There's also a script that I've created that automatically syncs the API docs source to the translation layer available here.
Feedback from TSC meeting (nodejs/TSC#1341).
- @mcollina, @ChALkeR: translations of API docs are hard to keep up to date and it generally does not work, might want to do it for a small subset of languages.
- @mcollina: 3+ separate files for each API are more difficult to maintain than a single markdown file. It also does not make it easier to contribute.
- @tniessen: Questionable if markdown plus YAML plus JSON is really more newcomer-friendly than a single markdown file.
- @tniessen: We already export JSON from the parsed docs. If the goal is to provide a better source of TypeScript definitions, why do we use YAML instead of TypeScript for parameters etc.?
- @BethGriggs: We need to plan how this affects cherry-picking across release lines. Is being discussed in the issue.
- @mcollina: This proposal simplifies / standardise the processing of the docs at the expense of the collaborator experience.
- @mcollina: Static HTML output is a requirement and should be uploaded along with the release. MDX is not sufficient. Much of the added flexibility does not benefit us in practice.
- @tniessen: MDX would only be used by nodejs.org if we use Next.js. Static HTML docs would still be available as before.
- @mcollina: Anchors must remain the same.
- @mcollina: API docs should not be embedded in main website. Availability, bugs, etc. are more likely issues if docs are not separate, static documents without SSR. Dynamic website would be a nightmare. Collaborator workload should be reduced, not increased. Some proposed changes are non-goals.
- @mhdawson: Maybe we should backport this proposal far enough so that we don't regularly need to manually backport doc changes. Otherwise, we can never change the doc structure.
- @richardlau: No definite solution for backporting, but is being discussed in this issue. Focus on active/LTS release lines, not maintenance.
I think this proposal has two fundamental problems:
- it introduces the concept of docs translations. Translations are usually forgotten, not updated and makes maintenance harder. They also increase the work of maintainers for no user benefit.
- splitting into multiple files will makes it harder for collaborators to keep the metadata and docs in sync. Moving from having to edit one file to have to edit
@tniessen: Questionable if markdown plus YAML plus JSON is really more newcomer-friendly than a single markdown file.

MATERIAL PROVIDED:
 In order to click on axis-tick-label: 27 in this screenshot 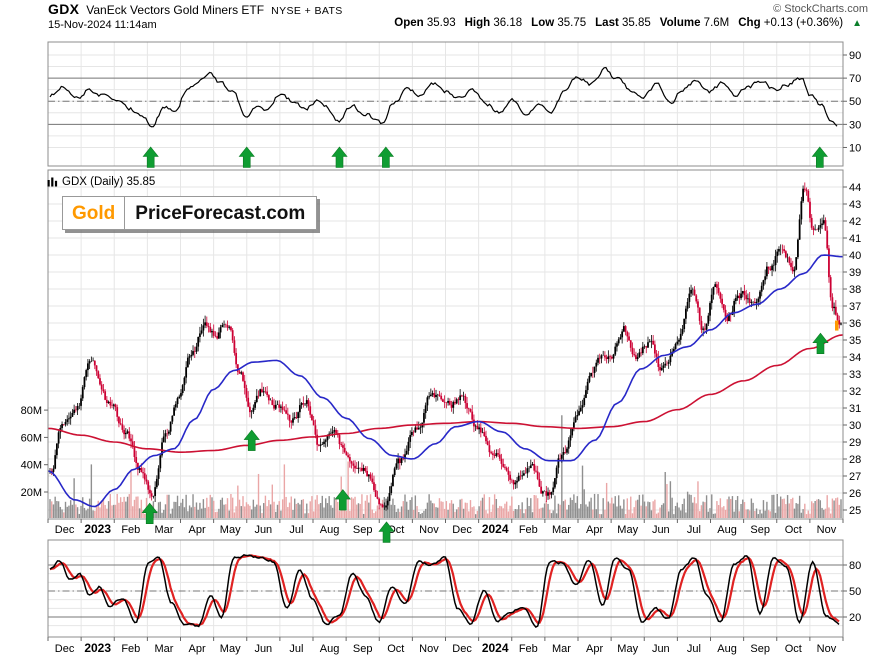, I will do `click(855, 477)`.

TASKS:
[1] Name every person whose handle appears in the docs-proposal thread as giving feedback at the TSC meeting.
[2] Answer these from the docs-proposal thread:
(a) What is the number of the TSC issue linked to the meeting feedback?
(b) What does @mcollina say must remain the same?
(c) Which release lines does @richardlau say the backporting effort should focus on?
Work from the docs-proposal thread alone.

EXPECTED OUTPUTS:
[1]
@mcollina
@ChALkeR
@tniessen
@BethGriggs
@mhdawson
@richardlau

[2]
(a) nodejs/TSC#1341
(b) Anchors
(c) Active/LTS release lines, not maintenance